A Room Away From The Wolves

Night after night, the girls gather. She loses track of who is who. Sometimes she recognizes a distinct face shape, a hairstyle, and then next she looks the girl is gone and replaced by a different off-kilter version of what could be the same girl. She thinks. It’s so dim in the lamplight, she can’t be entirely sure.

This room contains so many items from her collection. When she was alive, she had shelves and tables brought in so she could display the most impressive pieces. She had the help dust every crevice and bare brass bottom, every porcelain lip, each and every day, the curtains open to allow in the light. The carved silver trays from Persia; the detailed figurines from Paris; the ivory tusks, smoothed and gleaming, from West Africa. These were gifts from suitors, from their travels. Men to whom she might be promised kept giving her item after item, thing after thing, until there was only one suitor left, the one her father most approved of and coveted as if for himself. James was the one he kept pushing toward her, ignoring the harsh way James spoke sometimes, the curl of his lip in the light when he tried to keep a pleasant smile. The gifts James brought often had sharp edges. The opal was as cold as winter frost and turned her finger blue the first day she wore it, but her father made her keep it on so James could see when he came calling. When he saw her with it, he said it reminded him of her eyes, and she felt as wicked and wrong as she ever had. She felt her wantings laid bare, her desire to escape all this and go running reflected in her eyes where she worried he could see.

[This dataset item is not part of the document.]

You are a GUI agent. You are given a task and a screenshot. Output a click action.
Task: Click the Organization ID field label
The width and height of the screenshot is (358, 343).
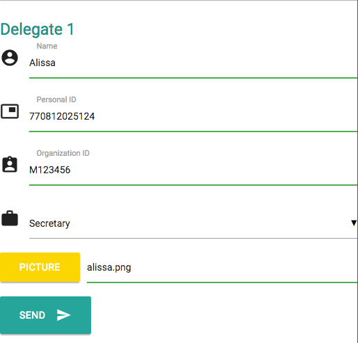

These objects from her father, from suitors, were proof of the world outside this house, the world they were free to go see, while she stayed behind. It surrounded her—the low, humming brag of these souvenirs she didn’t buy for herself. This was her fate. She’d had dreams. Now they were squashed in these objects men had given her, and all she’d be able to do was coo, and say thank you, and give a chaste kiss.

One of the gifts was high on the wall, so if she strained to see it, she could just make it out. The mirror was a gift given to her by James—she had wished him dead at least a thousand ways and yet he hadn’t died. The mirror was cased in colorful glass, a rainbow prism around the plane that showed her face. If she looked out across the room, she could see herself seeing herself, reminding her of her captivity.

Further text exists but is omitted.